--- Start of Document segment ---
The Bring Home philosophy, adopted by Limelight and other companies, involves building larger server clusters at a smaller number of key locations, effectively bringing ISPs to the “Home.” Instead of connecting to access ISPs, these CDNs typically place their clusters at Internet Exchange Points (IXP). Compared to the Enter Deep approach, this second method reduces cluster maintenance and management costs but results in relatively worse latency and throughput for users.

How CDNs Work

Once server cluster locations are determined, the CDN stores copies of content across these clusters. The CDN does not need to maintain copies of every video at each cluster, as some videos may be rarely popular or only popular in certain countries. In practice, CDNs use a pull approach rather than a push approach for clusters. When a user requests a video that is not in the local cluster, the video is fetched from the central server or another cluster, served to the user, and simultaneously a copy is stored locally. Like internet caches, when a cluster’s storage is full, infrequently used video data is deleted.

When a web browser on a user’s host requests playback of a specific video by specifying a URL, the CDN intercepts the request, selects the most appropriate CDN cluster for that client at that point in time, and redirects the client’s request to a server in that cluster. Most CDNs leverage DNS to intercept user requests and redirect them.

For example, suppose a content provider like Netflix uses a CDN provider like Akamai to distribute videos to customers. On the content provider’s web pages, each video is assigned a URL containing the string ‘video’ and a unique ID. If a video is assigned the URL http://video.example.com/6Y7B23V, the following six-step process occurs.

When the user visits the content provider’s web page and clicks a video link, the user’s host sends a DNS query for video.example.com. The user’s Local DNS Server (LDNS) detects the ‘video’ string in the hostname and forwards the query to the content provider’s authoritative DNS server. The content provider’s authoritative DNS server, in order to redirect the DNS query to the CDN, provides the LDNS with the CDN’s hostname instead of an IP address.
--- End of Document segment ---
• _Exercise objective_:
Reproduce the passage on content delivery networks word for word, from its first sentence to its last.
--- Start of Dataset excerpts ---
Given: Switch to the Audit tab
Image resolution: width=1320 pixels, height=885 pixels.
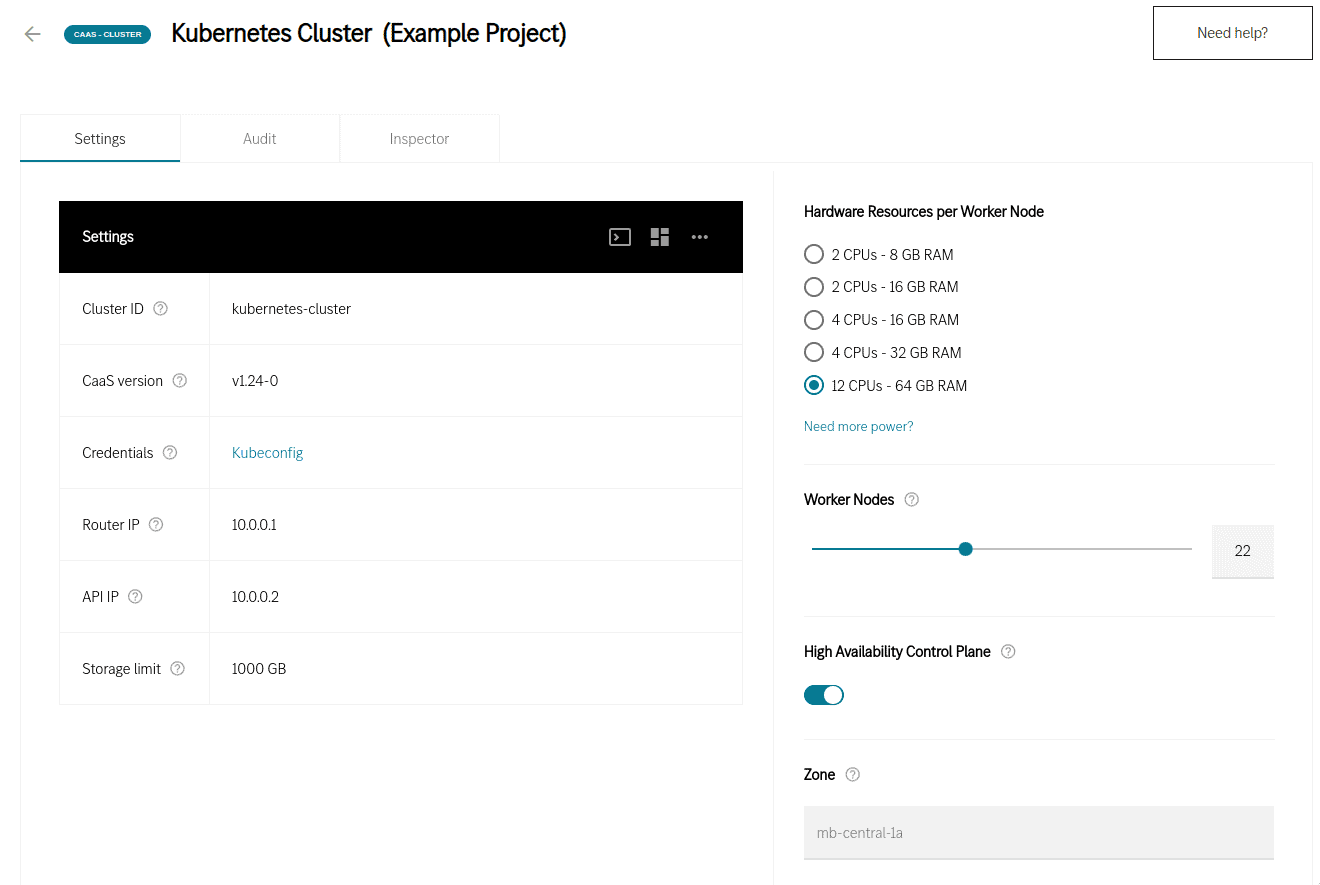Looking at the screenshot, I should pyautogui.click(x=259, y=138).
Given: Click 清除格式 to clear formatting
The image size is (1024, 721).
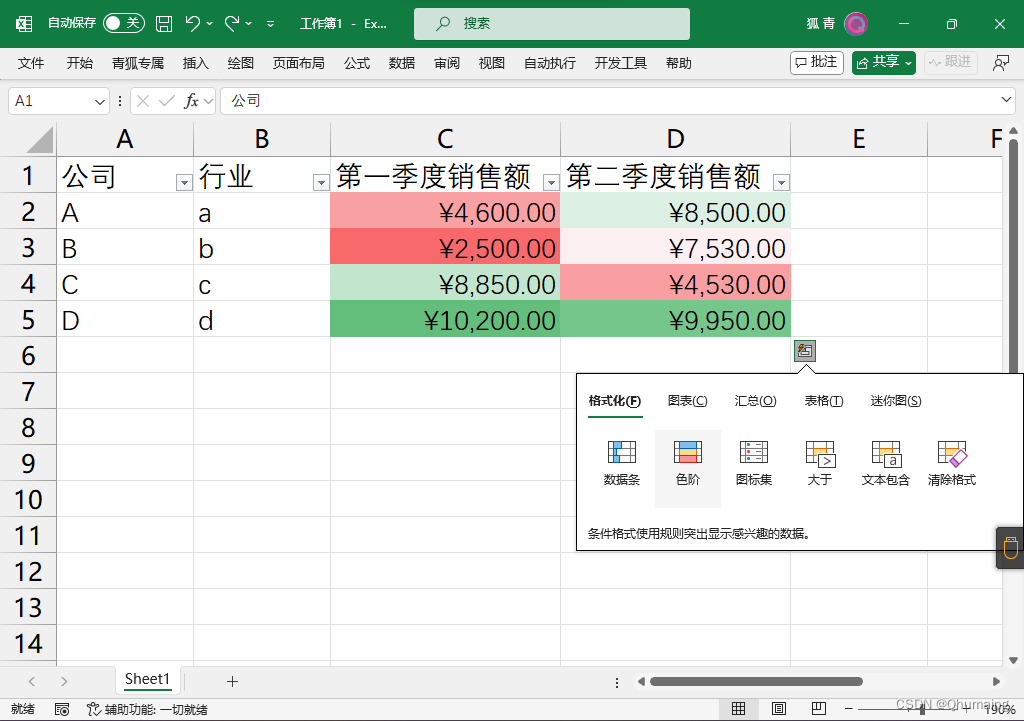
--- End of Dataset excerpts ---
• _Final answer_:
The Bring Home philosophy, adopted by Limelight and other companies, involves building larger server clusters at a smaller number of key locations, effectively bringing ISPs to the “Home.” Instead of connecting to access ISPs, these CDNs typically place their clusters at Internet Exchange Points (IXP). Compared to the Enter Deep approach, this second method reduces cluster maintenance and management costs but results in relatively worse latency and throughput for users.

How CDNs Work

Once server cluster locations are determined, the CDN stores copies of content across these clusters. The CDN does not need to maintain copies of every video at each cluster, as some videos may be rarely popular or only popular in certain countries. In practice, CDNs use a pull approach rather than a push approach for clusters. When a user requests a video that is not in the local cluster, the video is fetched from the central server or another cluster, served to the user, and simultaneously a copy is stored locally. Like internet caches, when a cluster’s storage is full, infrequently used video data is deleted.

When a web browser on a user’s host requests playback of a specific video by specifying a URL, the CDN intercepts the request, selects the most appropriate CDN cluster for that client at that point in time, and redirects the client’s request to a server in that cluster. Most CDNs leverage DNS to intercept user requests and redirect them.

For example, suppose a content provider like Netflix uses a CDN provider like Akamai to distribute videos to customers. On the content provider’s web pages, each video is assigned a URL containing the string ‘video’ and a unique ID. If a video is assigned the URL http://video.example.com/6Y7B23V, the following six-step process occurs.

When the user visits the content provider’s web page and clicks a video link, the user’s host sends a DNS query for video.example.com. The user’s Local DNS Server (LDNS) detects the ‘video’ string in the hostname and forwards the query to the content provider’s authoritative DNS server. The content provider’s authoritative DNS server, in order to redirect the DNS query to the CDN, provides the LDNS with the CDN’s hostname instead of an IP address.